To help reduce the dimensionality of the data, prevent over-fitting, and to slightly improve the results, a custom vocabulary is used. This vocabulary is constructed by using the LDA components of largest magnitude as discussed earlier.

```#%% A second attempt with custom vocabulary
S, y = LoadData(DATA_PATH + 'comb.txt')
cv = CountVectorizer(stop_words = 'english', max_features = 512)
D = cv.fit_transform(S)
lda = LinearDiscriminantAnalysis()
lda.fit(D.toarray(), y)
#Determined by exhaustively searching 1 <= m <= 512
m = 213
topmfeats = np.abs(lda.coef_[0]).argsort()[-m:][::-1]
voc = [cv.get_feature_names()[i] for i in topmfeats]
avgs = RunCVTest(LogisticRegression(), CountVectorizer(vocabulary = voc), S, y)
```

In the above code, only the first 213 words are preserved. Table 5 contains the updated results from the above code.

Test Train All
80.50% 84.40% 83.10%
80.10% 83.90% 82.63%
82.50% 82.75% 82.67%

Table 5: Logistic Regression with Custom Vocabulary Results

As can be seen, there is a modest improvement in the cross-validation performance. Performance on the training data has decreased. This is reasonable as some spurious features have been removed so the potential for over-fitting has been reduced. Finally, some other slight performance improvements can be had by grid searching through the parameters of the feature extractor and classifier.
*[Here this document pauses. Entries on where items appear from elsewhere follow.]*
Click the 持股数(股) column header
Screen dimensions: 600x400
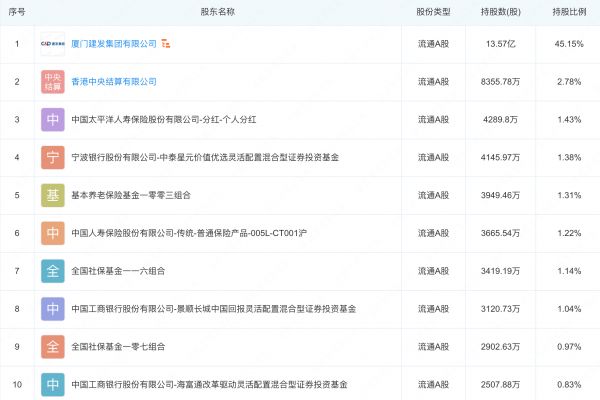point(499,12)
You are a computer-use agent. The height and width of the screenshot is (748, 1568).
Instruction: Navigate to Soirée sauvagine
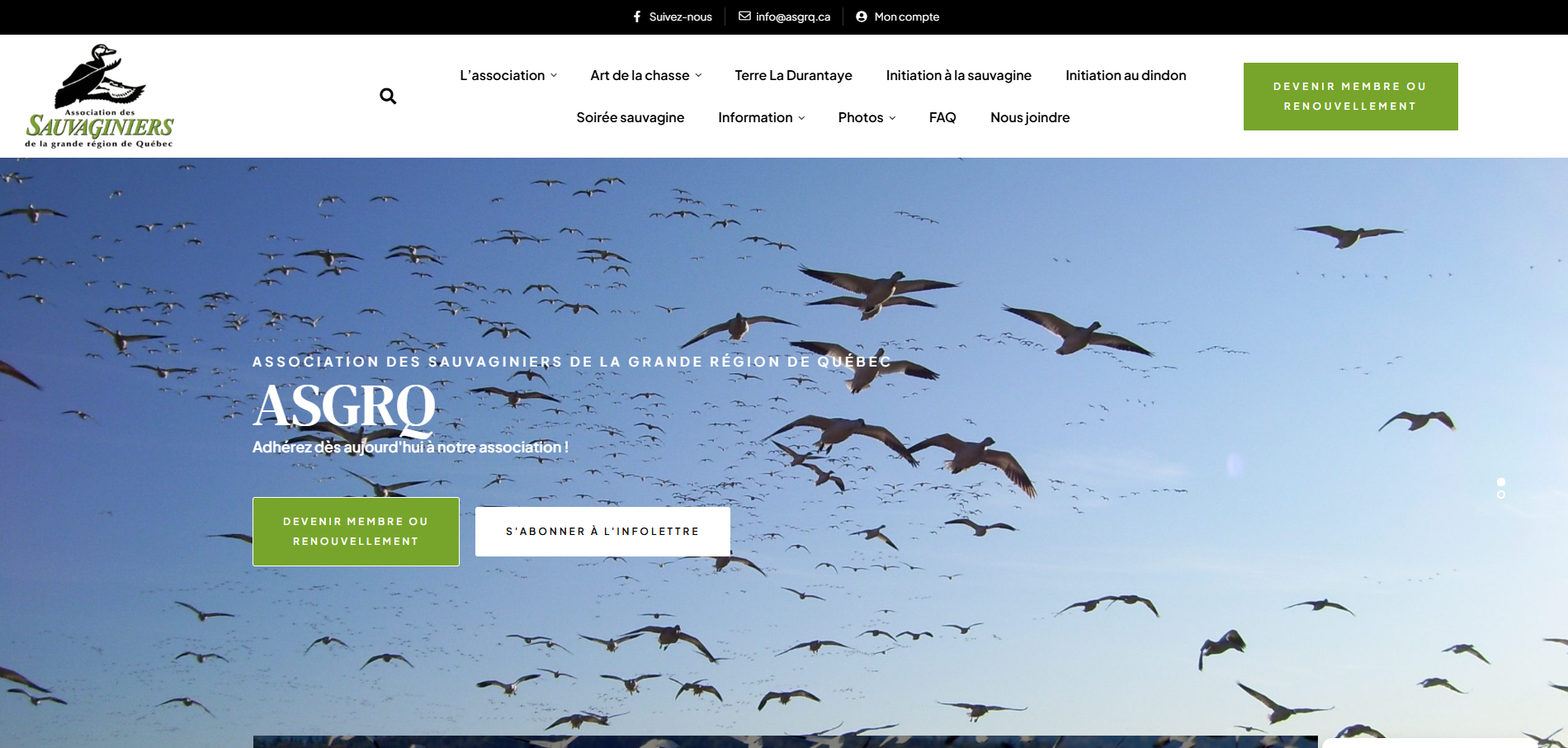630,117
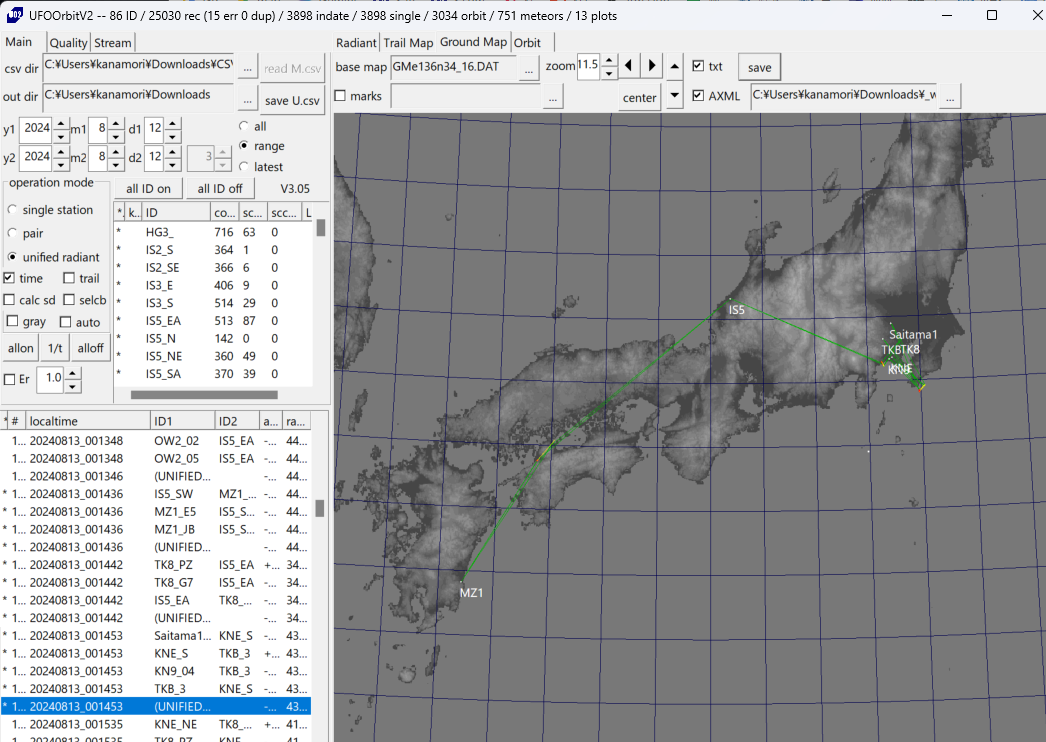Uncheck the AXML checkbox
1046x742 pixels.
click(x=698, y=96)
```#Determines locally optimal parameters for the LogisticRegression
#classifier using exhaustive search
#S: 	The list of sentences
#y: 	The target vectors of sentiment scores
#voc: 	The vocabulary to use for CountVectorizer
#ret: 	The locally optimal classifier
def FindBestParams(S, y, voc):
#This will take a long time to run!
params = {'penalty':('l1', 'l2'), 'intercept_scaling':np.arange(0.1,10.1,0.1), 'C':np.arange(0.1, 10.1, 0.1)}
cv = CountVectorizer(vocabulary = voc)
gscv = GridSearchCV(LogisticRegression(), params)
gscv.fit(cv.fit_transform(S), y)
return gscv

#...
gscv = FindBestParams(S, y, voc)
lr = gscv.best_estimator_
RunCVTest(lr, cv, S, y)
```

The final results are shown below in Table 6.

Test Train All
80.60% 84.80% 83.40%
80.80% 84.55% 83.30%
84.60% 83.10% 83.60%

Table 6: Tuned Results for Logistic Regression

Further improvements in the size of the data and the performance of the model can probably be had by further tuning of the parameters.

# Conclusion

Vectors of word frequencies are a basic type of feature that can be extracted from textual data. Despite the simplicity of the feature, reasonable performance can be achieved. A future blog post will explore some slightly more sophisticated methods available in Scikit-learn and possibly other libraries. I hope to see you then.